The 21st Annual All Japan Robot Sumo competition was held here last weekend, and as usual, it was totally over the top. The robot sumo matches are lightening fast, peppered with crashes, bangs, totally unexpected moves, and sometimes even unintended fires (see video below).
This years competition, staged at the Ryogoku Kokugikan (the venue for the human Grand Sumo Tournaments) was no exception. The action was fast and furious, featuring competitors that earned the right to compete through a long series of regional competitions.
Robot sumo was originally created by the founder of Fuji Soft, Inc over 20 years ago out of his desire to motivate and inspire young students to study engineering, especially applied robotics. The sport, and the organization he assembled to nurture it, have grown and blossomed over the decades blessing Japanese industry with a steady stream of highly capable engineers, designers, and technicians.
One of the keys to the organization’s success has been it’s close involvement with regional technical high schools here.

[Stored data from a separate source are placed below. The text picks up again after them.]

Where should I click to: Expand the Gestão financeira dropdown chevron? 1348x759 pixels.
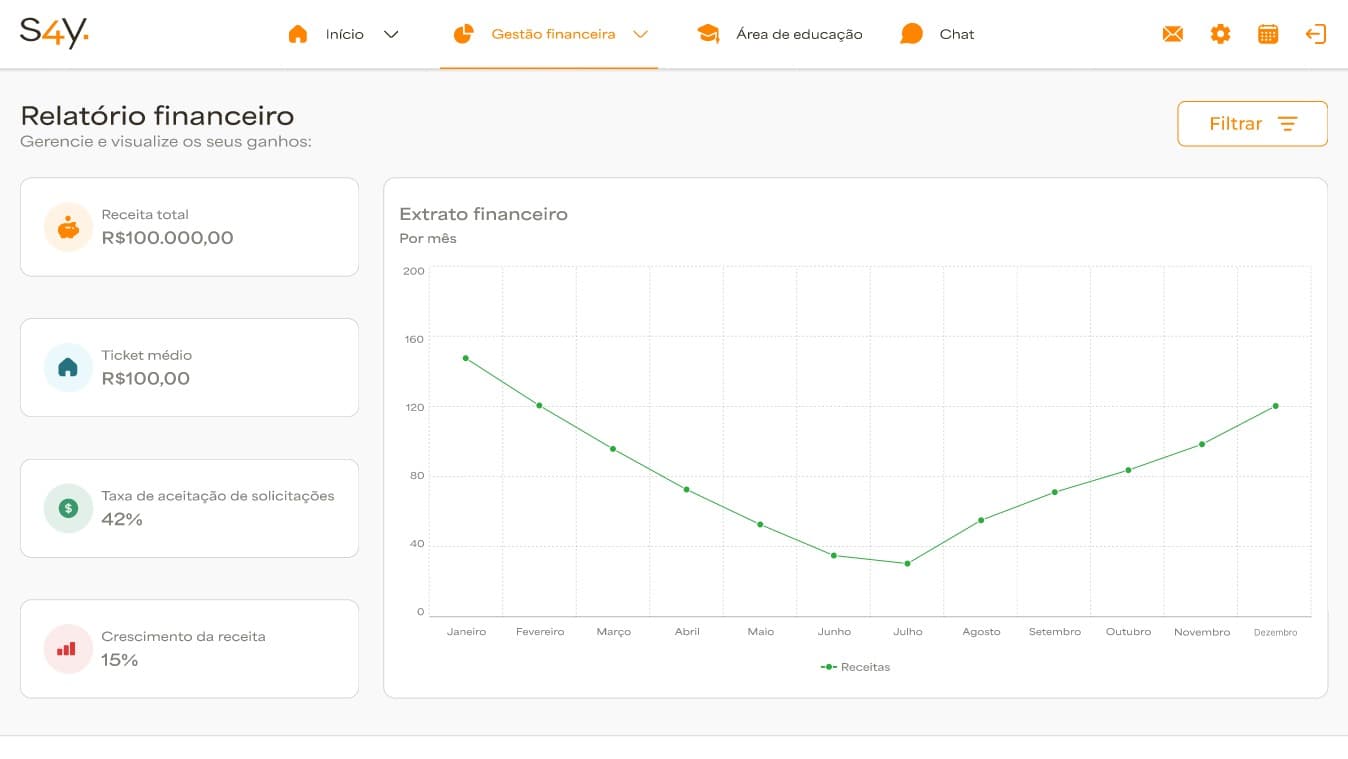[x=641, y=34]
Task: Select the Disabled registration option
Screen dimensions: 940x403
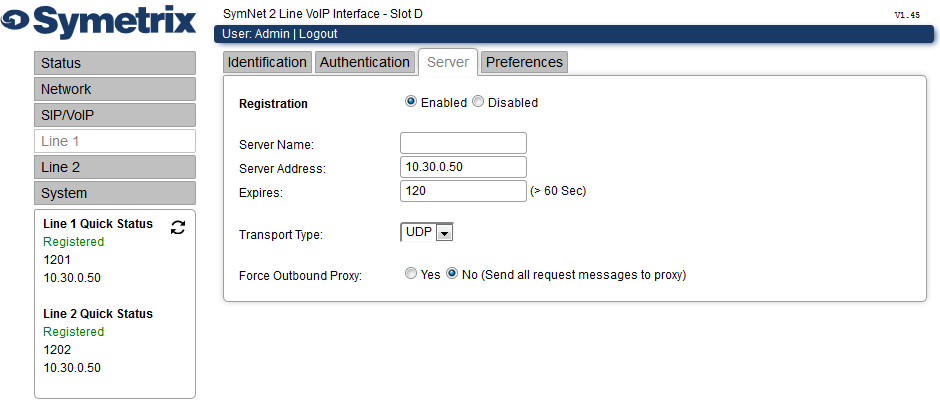Action: [478, 102]
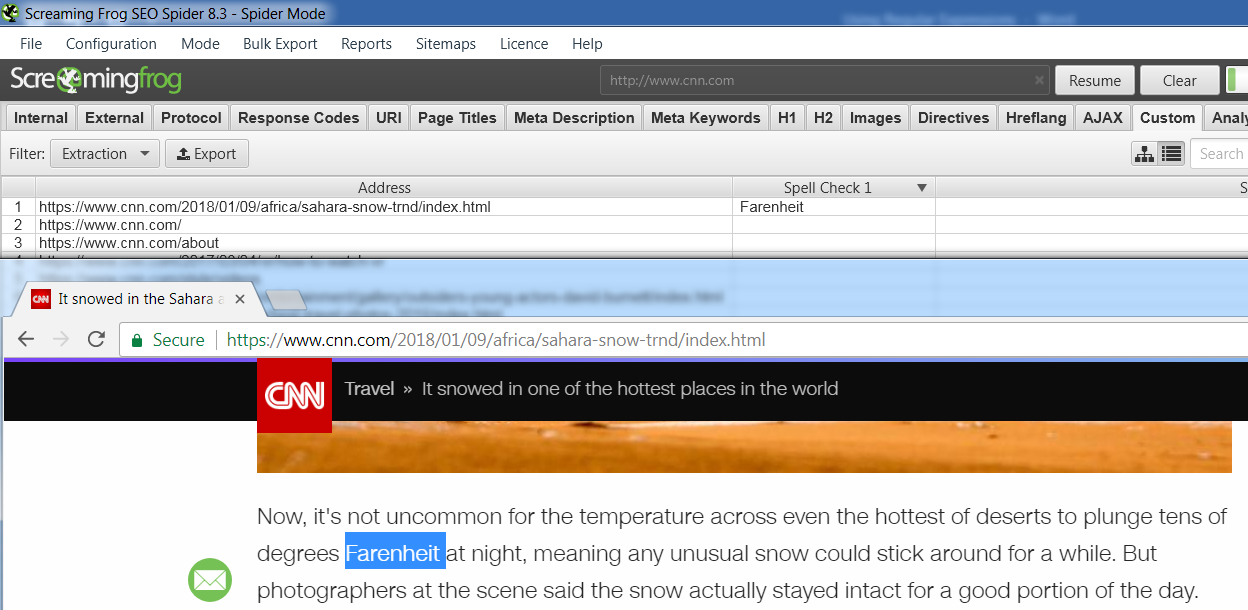Open the Extraction filter dropdown
1248x610 pixels.
click(x=105, y=154)
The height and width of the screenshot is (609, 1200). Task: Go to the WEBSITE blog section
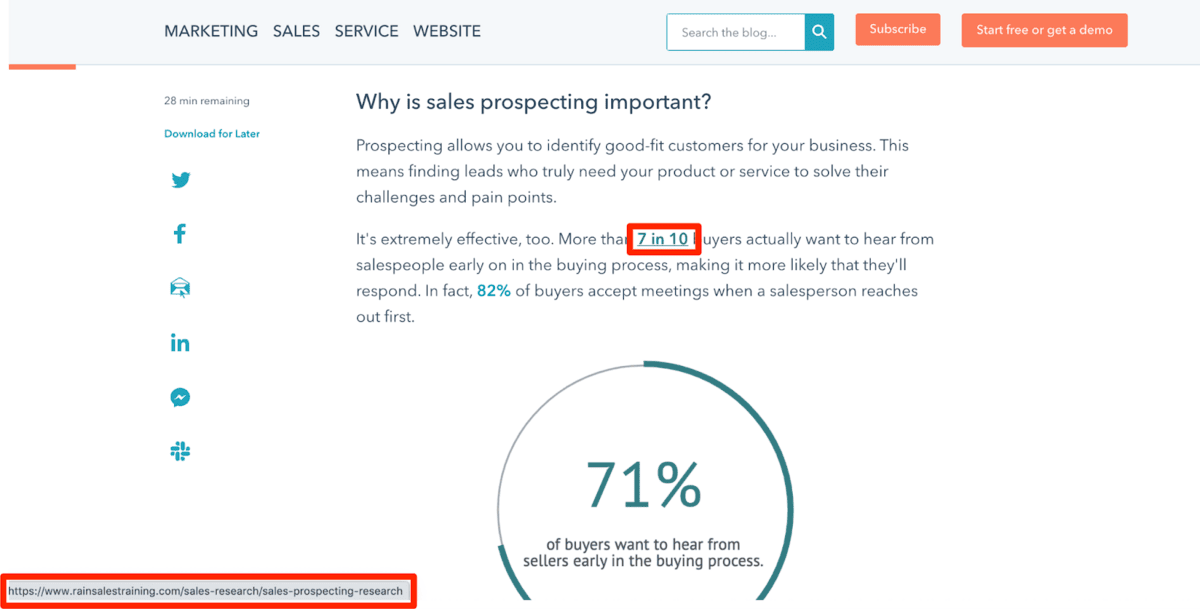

Teachers in the schools have adopted the competition as a center piece in their curriculum, field student teams in the annual events, and use it to attract promising new students.
Many of the student robot sumo competitors have gone on to key positions in the robotics industry. A good example is Eiichiro Morinaga who got his first taste of robotics with robot sumo as a student, then went on to become a champion micromouse competitor. If that wasn’t enough, he then created Metallic Fighter, one of the first ROBO-ONE humanoid robots, and at a very young age (relative to us) has become a legend in the field of Japanese robotics.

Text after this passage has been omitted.